__REQUIREMENT__. From the data below, please reproduce exactly everything from the line that contains "Screen dimensions: 1474x921" down to the line that contains "Task: Open Session Recordings page", with both ends included.

__EXERCISE INPUTS__.
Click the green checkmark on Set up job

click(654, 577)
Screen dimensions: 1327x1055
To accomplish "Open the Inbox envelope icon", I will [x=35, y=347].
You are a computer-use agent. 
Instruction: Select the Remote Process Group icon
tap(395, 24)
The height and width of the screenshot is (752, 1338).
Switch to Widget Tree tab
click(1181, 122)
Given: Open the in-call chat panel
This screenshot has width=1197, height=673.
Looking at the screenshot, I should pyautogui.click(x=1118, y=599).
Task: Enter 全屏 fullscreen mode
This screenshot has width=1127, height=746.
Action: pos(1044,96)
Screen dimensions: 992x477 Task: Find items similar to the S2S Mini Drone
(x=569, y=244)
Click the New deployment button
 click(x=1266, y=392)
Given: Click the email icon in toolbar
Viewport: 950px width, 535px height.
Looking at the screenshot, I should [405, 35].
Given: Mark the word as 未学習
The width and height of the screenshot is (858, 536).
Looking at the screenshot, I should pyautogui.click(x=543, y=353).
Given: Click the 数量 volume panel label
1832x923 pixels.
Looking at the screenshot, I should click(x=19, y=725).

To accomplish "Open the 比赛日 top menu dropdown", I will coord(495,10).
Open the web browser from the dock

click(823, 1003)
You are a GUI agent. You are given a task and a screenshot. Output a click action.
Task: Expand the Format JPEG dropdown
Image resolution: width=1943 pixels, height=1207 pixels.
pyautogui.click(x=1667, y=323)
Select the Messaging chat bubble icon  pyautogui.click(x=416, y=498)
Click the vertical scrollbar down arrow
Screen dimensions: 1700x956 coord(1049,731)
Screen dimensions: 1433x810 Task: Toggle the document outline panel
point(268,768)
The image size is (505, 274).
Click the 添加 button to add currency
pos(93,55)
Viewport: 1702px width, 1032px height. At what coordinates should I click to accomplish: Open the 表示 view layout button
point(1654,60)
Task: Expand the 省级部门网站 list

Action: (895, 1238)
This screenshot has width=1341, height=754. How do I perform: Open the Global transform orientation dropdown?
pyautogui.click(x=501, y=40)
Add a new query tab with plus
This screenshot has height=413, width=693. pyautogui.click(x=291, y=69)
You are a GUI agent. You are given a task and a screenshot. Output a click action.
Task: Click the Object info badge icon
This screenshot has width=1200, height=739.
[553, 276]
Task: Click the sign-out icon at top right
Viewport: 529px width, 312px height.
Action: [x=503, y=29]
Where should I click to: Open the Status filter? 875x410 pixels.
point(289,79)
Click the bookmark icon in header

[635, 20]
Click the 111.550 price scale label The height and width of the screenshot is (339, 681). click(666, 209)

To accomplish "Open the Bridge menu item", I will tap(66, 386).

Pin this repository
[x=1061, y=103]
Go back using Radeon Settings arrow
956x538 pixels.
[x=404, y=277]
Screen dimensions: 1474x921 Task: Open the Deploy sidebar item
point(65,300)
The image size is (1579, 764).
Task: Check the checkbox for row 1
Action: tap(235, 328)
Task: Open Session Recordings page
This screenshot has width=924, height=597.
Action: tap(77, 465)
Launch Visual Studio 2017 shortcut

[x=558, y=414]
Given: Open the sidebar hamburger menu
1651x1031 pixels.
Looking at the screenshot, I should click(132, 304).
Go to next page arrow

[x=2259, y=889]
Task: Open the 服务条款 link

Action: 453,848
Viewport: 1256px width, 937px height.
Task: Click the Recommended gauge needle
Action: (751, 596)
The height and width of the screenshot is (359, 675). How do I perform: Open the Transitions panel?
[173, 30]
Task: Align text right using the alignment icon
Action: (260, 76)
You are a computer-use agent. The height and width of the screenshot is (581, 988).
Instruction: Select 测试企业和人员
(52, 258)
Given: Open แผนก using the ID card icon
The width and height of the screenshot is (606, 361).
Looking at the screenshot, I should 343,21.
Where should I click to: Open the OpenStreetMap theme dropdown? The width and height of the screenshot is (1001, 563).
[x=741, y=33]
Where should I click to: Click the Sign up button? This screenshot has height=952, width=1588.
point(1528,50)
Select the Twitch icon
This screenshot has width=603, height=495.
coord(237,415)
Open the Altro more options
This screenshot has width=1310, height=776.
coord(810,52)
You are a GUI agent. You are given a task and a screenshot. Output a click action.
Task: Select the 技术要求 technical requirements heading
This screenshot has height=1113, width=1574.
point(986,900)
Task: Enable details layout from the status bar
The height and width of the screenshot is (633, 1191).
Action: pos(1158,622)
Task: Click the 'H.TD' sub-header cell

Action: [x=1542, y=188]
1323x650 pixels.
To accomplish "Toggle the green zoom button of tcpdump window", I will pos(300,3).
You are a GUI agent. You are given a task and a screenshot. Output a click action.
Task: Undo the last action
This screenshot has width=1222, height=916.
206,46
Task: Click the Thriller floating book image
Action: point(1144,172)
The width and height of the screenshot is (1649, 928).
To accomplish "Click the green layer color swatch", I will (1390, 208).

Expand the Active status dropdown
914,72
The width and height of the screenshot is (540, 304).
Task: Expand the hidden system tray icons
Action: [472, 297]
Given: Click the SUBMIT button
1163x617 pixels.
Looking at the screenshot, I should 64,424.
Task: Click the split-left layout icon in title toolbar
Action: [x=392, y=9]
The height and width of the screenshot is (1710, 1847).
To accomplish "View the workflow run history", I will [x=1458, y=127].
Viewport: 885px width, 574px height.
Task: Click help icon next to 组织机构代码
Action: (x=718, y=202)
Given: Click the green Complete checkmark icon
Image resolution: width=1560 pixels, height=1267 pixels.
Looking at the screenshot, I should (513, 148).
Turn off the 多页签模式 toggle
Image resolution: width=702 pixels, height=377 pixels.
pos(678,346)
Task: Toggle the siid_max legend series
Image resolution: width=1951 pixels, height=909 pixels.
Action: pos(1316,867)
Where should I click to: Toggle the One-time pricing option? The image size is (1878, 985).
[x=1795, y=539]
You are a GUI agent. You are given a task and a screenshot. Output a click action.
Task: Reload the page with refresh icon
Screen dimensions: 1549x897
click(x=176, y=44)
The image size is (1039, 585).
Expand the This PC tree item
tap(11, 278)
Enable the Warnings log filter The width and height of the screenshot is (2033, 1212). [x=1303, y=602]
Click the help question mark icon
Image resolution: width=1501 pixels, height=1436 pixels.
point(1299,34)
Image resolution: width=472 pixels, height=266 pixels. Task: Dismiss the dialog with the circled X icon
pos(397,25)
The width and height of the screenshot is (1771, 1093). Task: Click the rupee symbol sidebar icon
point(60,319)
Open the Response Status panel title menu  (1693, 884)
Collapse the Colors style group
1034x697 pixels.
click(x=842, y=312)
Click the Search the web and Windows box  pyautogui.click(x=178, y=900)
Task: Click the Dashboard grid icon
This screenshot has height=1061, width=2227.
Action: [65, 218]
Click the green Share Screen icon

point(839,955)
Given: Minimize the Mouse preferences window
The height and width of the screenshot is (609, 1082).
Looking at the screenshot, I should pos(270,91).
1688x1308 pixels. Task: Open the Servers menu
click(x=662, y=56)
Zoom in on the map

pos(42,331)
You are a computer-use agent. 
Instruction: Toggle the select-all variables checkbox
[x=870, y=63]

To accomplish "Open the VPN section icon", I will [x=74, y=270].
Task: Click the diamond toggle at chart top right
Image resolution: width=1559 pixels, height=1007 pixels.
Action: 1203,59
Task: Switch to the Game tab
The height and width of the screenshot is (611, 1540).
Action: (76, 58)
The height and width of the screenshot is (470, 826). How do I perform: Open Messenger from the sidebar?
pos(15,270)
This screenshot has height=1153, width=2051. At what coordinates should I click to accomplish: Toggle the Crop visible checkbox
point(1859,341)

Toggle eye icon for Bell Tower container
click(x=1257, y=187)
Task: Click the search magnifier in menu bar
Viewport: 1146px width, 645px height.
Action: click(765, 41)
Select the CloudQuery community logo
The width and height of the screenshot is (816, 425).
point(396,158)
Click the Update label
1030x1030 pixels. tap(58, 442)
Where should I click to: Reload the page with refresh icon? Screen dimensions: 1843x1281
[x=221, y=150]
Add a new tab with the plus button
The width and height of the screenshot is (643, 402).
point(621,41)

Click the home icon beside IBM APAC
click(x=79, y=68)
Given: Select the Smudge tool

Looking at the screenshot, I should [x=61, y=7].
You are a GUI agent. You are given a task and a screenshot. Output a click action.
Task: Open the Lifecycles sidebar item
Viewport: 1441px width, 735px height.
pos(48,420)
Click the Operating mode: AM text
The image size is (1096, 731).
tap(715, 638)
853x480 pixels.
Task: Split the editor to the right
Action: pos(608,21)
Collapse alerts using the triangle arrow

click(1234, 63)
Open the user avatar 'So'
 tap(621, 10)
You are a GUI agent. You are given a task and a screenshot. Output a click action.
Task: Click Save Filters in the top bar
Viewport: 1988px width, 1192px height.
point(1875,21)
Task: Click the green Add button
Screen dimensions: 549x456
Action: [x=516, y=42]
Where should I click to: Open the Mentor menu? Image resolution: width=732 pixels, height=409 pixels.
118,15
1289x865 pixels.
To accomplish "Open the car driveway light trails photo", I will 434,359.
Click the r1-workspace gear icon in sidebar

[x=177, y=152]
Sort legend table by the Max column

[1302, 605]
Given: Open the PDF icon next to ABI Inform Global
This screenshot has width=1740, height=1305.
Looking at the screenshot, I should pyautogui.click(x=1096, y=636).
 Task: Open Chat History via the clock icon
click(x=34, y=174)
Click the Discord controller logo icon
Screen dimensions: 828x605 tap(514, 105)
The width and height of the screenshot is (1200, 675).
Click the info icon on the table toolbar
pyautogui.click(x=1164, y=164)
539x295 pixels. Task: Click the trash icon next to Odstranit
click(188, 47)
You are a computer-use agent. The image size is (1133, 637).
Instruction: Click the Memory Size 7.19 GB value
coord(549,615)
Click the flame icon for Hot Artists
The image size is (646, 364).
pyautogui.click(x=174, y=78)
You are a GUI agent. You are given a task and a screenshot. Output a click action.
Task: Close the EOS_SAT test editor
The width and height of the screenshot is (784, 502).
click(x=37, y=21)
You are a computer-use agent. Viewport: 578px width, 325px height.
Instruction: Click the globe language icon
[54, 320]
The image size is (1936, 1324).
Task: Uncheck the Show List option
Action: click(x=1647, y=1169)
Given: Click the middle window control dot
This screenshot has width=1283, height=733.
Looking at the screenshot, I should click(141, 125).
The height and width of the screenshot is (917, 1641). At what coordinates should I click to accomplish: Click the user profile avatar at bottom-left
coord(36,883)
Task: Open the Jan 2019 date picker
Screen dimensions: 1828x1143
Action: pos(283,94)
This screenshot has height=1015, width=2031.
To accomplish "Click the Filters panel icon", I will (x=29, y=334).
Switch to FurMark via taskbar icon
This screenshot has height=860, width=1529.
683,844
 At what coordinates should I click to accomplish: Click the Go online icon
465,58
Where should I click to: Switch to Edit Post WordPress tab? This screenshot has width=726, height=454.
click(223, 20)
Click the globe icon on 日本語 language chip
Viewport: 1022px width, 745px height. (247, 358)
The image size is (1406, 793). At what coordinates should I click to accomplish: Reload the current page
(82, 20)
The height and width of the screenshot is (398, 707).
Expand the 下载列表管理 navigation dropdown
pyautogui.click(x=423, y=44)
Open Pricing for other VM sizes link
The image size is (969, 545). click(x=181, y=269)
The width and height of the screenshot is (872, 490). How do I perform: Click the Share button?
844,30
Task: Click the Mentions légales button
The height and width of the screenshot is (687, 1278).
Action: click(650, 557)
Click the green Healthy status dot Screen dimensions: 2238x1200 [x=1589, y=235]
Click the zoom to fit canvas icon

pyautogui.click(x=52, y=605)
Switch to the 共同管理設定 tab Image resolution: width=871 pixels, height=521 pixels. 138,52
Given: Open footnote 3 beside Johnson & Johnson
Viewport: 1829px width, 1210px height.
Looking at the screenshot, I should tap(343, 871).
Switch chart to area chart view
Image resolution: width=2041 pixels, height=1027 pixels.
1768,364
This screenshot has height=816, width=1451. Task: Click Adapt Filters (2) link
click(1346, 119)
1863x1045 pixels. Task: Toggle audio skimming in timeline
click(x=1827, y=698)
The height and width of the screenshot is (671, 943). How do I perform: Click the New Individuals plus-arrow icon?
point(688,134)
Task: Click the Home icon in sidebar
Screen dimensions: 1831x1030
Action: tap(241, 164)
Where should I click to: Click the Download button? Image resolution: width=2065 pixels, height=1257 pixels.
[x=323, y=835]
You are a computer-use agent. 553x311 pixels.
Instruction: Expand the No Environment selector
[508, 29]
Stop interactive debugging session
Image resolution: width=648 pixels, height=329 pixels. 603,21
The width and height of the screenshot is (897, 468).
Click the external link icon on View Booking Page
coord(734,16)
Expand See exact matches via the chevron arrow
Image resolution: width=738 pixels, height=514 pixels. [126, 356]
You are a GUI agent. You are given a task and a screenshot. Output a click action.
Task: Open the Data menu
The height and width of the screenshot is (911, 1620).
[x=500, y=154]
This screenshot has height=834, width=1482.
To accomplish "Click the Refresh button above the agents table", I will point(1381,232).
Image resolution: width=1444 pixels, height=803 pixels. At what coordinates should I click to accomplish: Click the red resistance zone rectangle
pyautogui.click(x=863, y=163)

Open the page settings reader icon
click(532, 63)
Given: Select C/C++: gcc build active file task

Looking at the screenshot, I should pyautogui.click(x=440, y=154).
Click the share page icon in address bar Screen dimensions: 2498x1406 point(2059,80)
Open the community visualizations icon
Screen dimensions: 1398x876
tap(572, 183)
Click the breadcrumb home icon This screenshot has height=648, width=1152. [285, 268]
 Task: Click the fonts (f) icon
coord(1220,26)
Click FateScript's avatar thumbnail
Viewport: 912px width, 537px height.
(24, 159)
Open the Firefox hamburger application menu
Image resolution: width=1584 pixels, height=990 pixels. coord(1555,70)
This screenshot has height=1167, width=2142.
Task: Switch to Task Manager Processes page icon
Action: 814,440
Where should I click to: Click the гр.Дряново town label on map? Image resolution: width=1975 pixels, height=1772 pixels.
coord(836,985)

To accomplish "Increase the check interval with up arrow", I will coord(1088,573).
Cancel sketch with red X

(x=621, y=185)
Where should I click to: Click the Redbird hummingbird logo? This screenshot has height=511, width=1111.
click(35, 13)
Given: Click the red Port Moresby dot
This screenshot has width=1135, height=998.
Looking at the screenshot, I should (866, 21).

__TASK RESPONSE__.
Screen dimensions: 1474x921 Task: Open the Deploy sidebar item
point(65,300)
The image size is (1579, 764).
Task: Check the checkbox for row 1
Action: tap(235, 328)
Task: Open Session Recordings page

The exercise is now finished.